§ **Work request**: Without including any pictures, write out the data below exactly.

§ **Supplied information**:
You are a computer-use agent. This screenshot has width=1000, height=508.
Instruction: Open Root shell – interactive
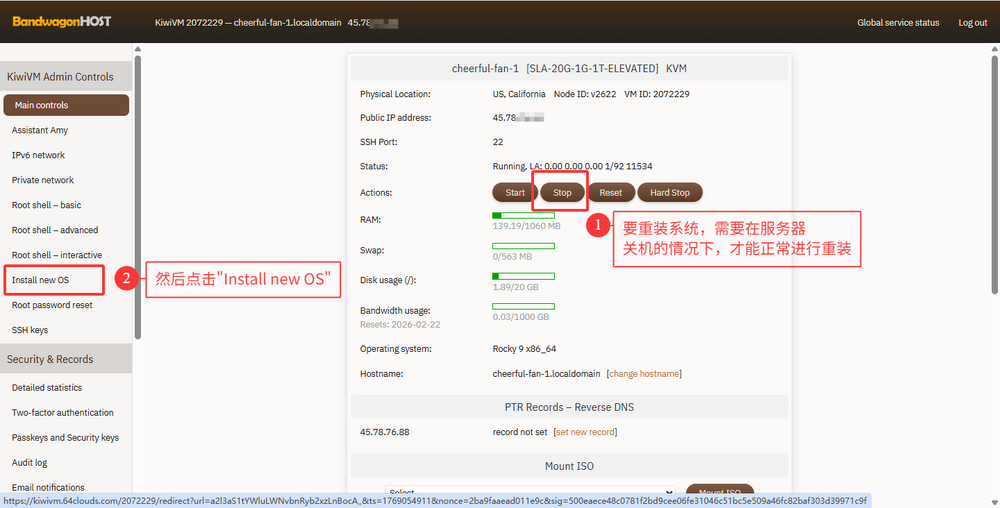pyautogui.click(x=56, y=255)
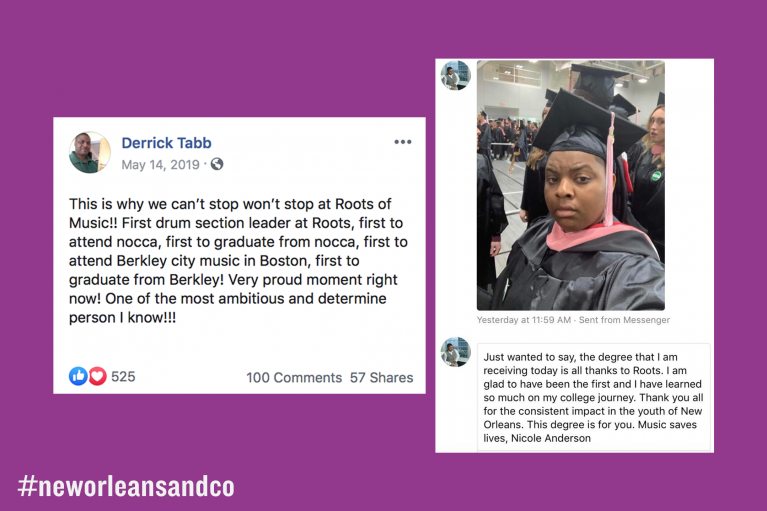Viewport: 767px width, 511px height.
Task: Click the public globe privacy icon
Action: tap(217, 164)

§ **Completed exercise**:
You are a computer-use agent. This screenshot has width=1000, height=508.
Instruction: Open Root shell – interactive
pyautogui.click(x=56, y=255)
Viewport: 767px width, 511px height.
Task: Click the public globe privacy icon
Action: tap(217, 164)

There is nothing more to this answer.